8. The vital sign monitoring method for patients with large-area burns, which integrates multi-site sensing and machine vision, as described in claim 1, is characterized in that: The specific process of constructing a time-sliding window, simultaneously inputting fused heart rate and blood perfusion index sequences, and calculating the cross-covariance of the two sequences within the sliding window is as follows: A fixed-capacity synchronous data buffer queue is established as a time sliding window, and time-aligned fused heart rate data and low-perfusion channel blood flow perfusion index data are stored in real time according to the first-in-first-out principle. The arithmetic mean of the fused heart rate data and blood perfusion index data in the buffer queue are calculated separately. The mean vector is obtained by tensor product operation between the all-1 vector and the arithmetic mean. The mean vector is then subtracted from the original data vector in the buffer queue to generate the centered fused heart rate vector and the centered blood perfusion vector. Calculate the dot product of the centralized fused heart rate vector and the centralized blood perfusion vector, multiply the dot product result by the reciprocal of the buffer queue capacity value, and output the real-time cross-covariance.

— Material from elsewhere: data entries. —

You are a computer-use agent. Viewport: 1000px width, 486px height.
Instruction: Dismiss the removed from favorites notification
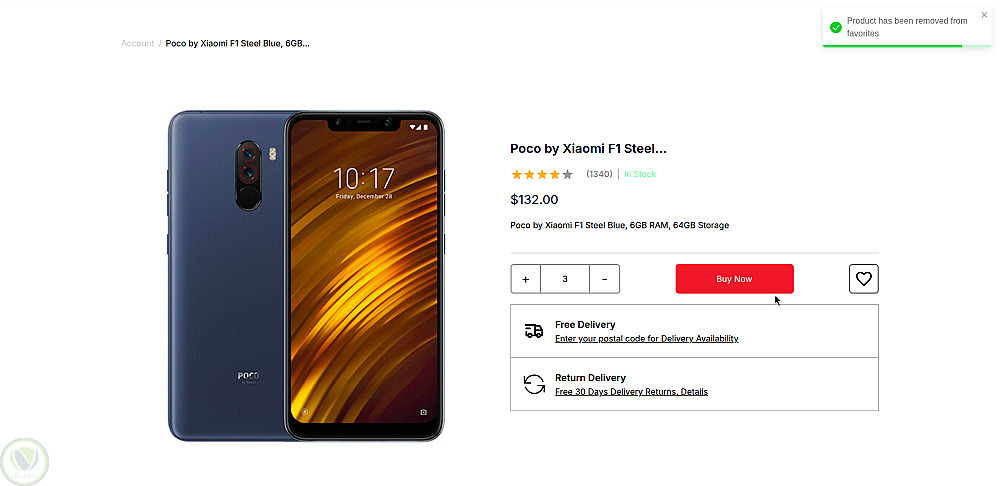tap(984, 15)
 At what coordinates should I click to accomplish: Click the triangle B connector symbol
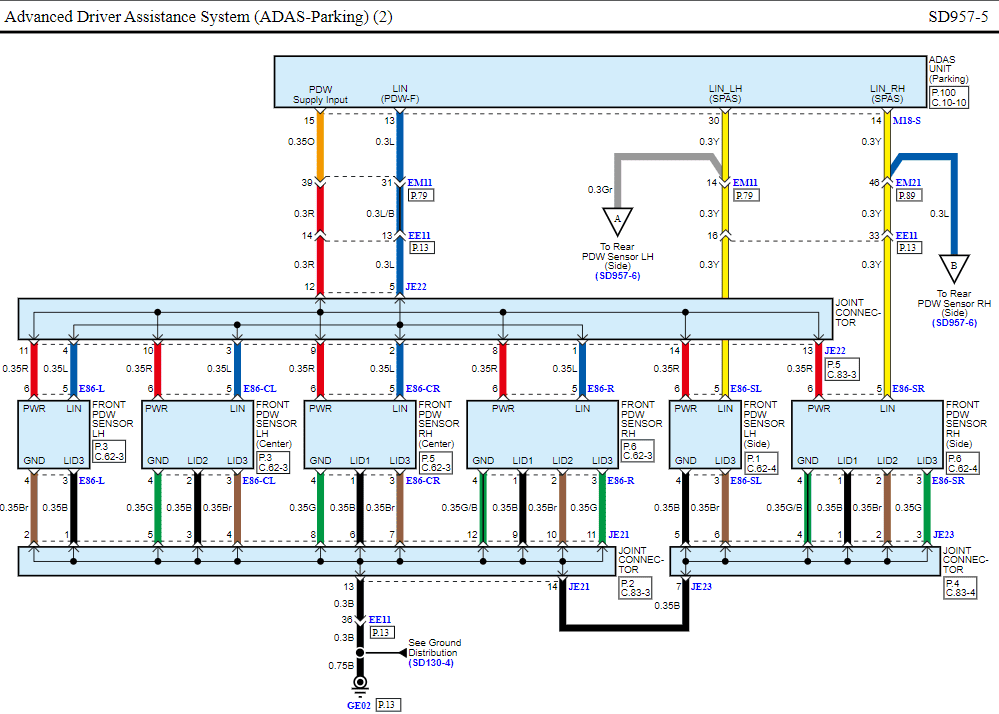coord(953,268)
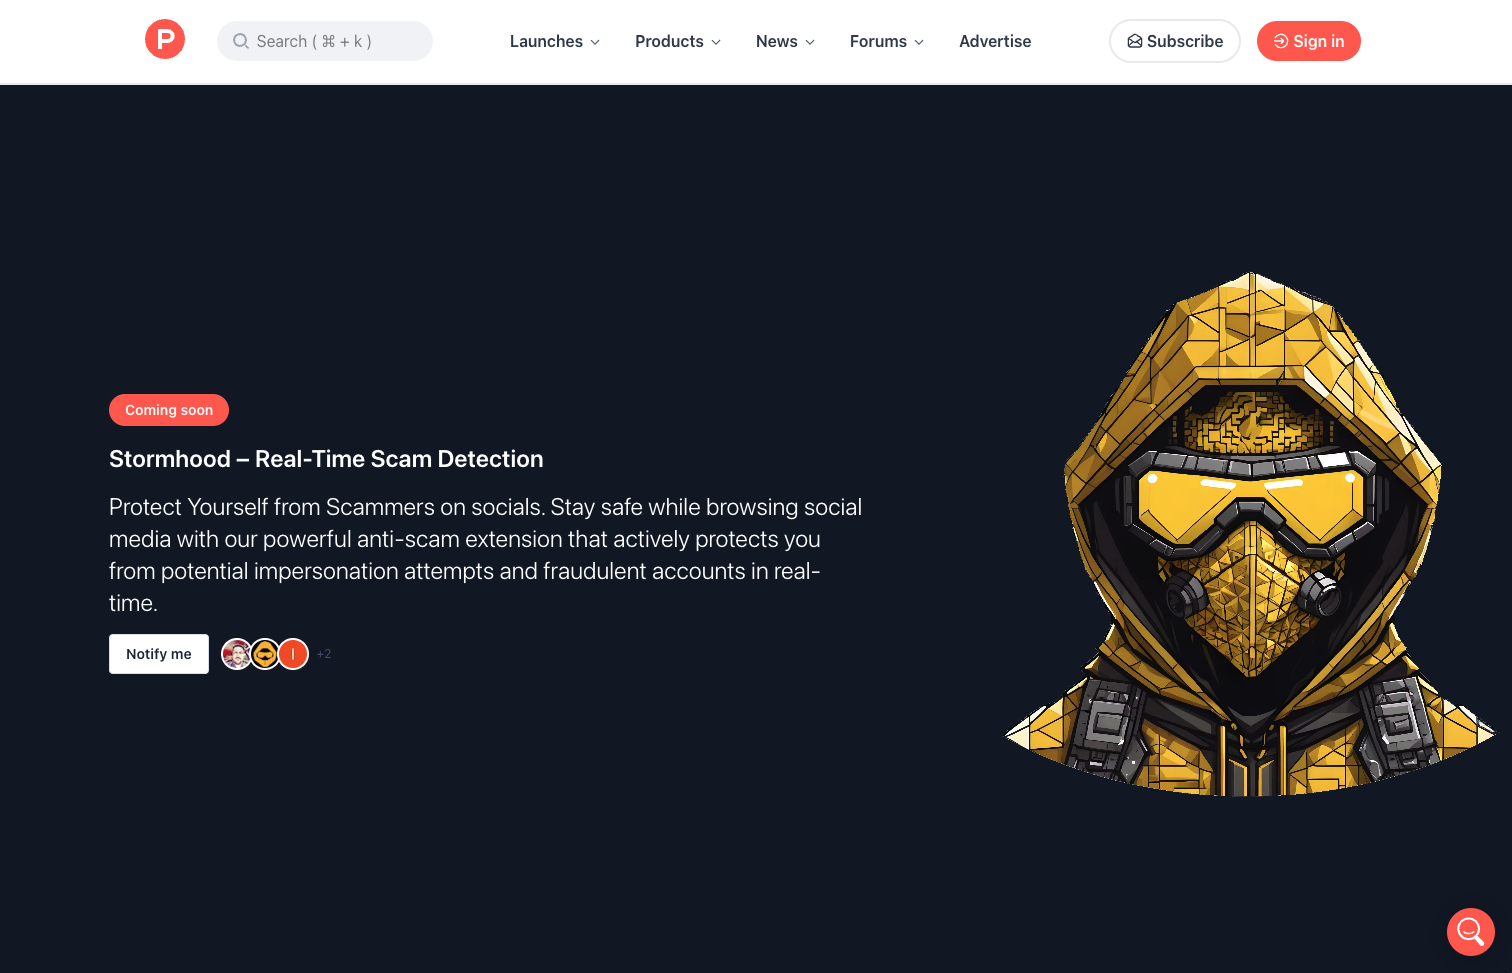Expand the Launches dropdown menu
1512x973 pixels.
click(x=554, y=41)
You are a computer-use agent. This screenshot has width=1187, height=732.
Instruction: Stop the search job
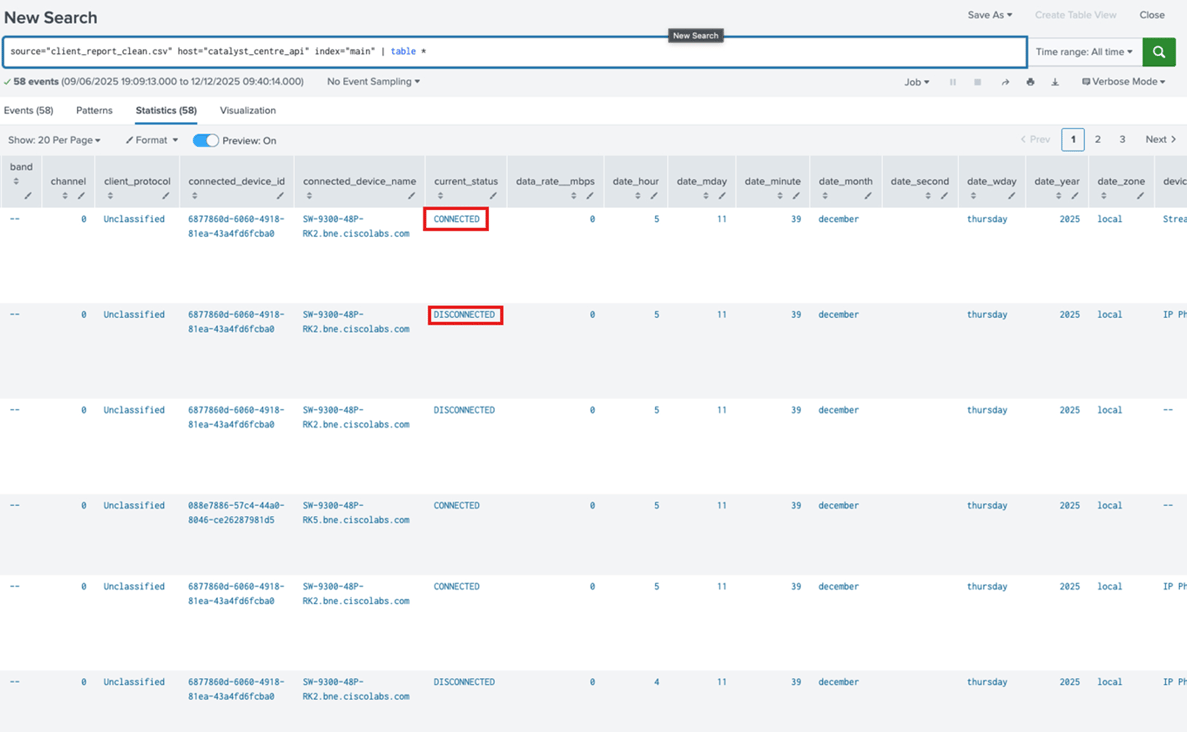click(977, 82)
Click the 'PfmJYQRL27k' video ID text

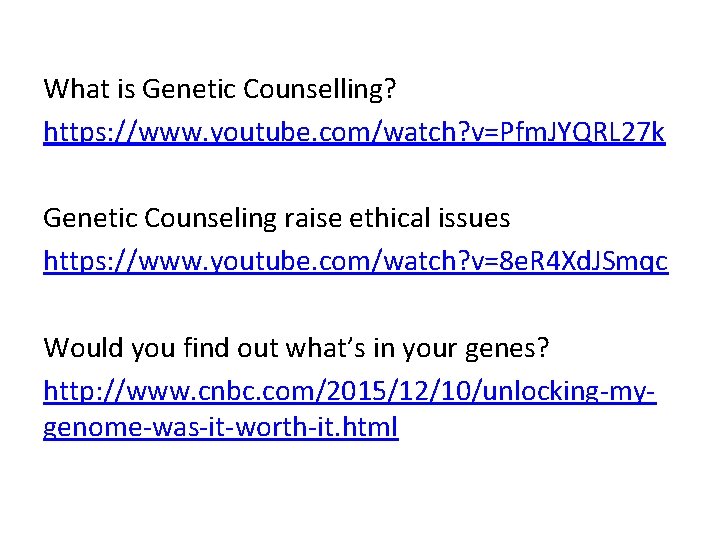(x=582, y=132)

9. A vital sign monitoring method for patients with extensive burns, integrating multi-site sensing and machine vision, as described in claim 8, characterized in that: When the cross-covariance is less than the preset negative correlation threshold and the variance of the fused heart rate sequence is consistently greater than the fluctuation threshold, the specific process for generating a hemodynamic discrete early warning signal is as follows: Initialize the early warning judgment accumulator, compare the real-time cross-covariance with the preset negative correlation threshold in real time, and synchronously calculate the variance of the fused heart rate sequence within the sliding window and compare it with the preset fluctuation threshold. Incremental operation is performed on the warning judgment accumulator only when both the real-time cross-covariance variance is less than the negative correlation threshold and the variance of the fused heart rate sequence is greater than the fluctuation threshold. If any condition is not met, the warning judgment accumulator is cleared and reset. When the accumulated value of the warning judgment accumulator exceeds the preset time confirmation threshold, the alarm circuit is triggered to output a logic high-level signal as a hemodynamic discrete warning signal.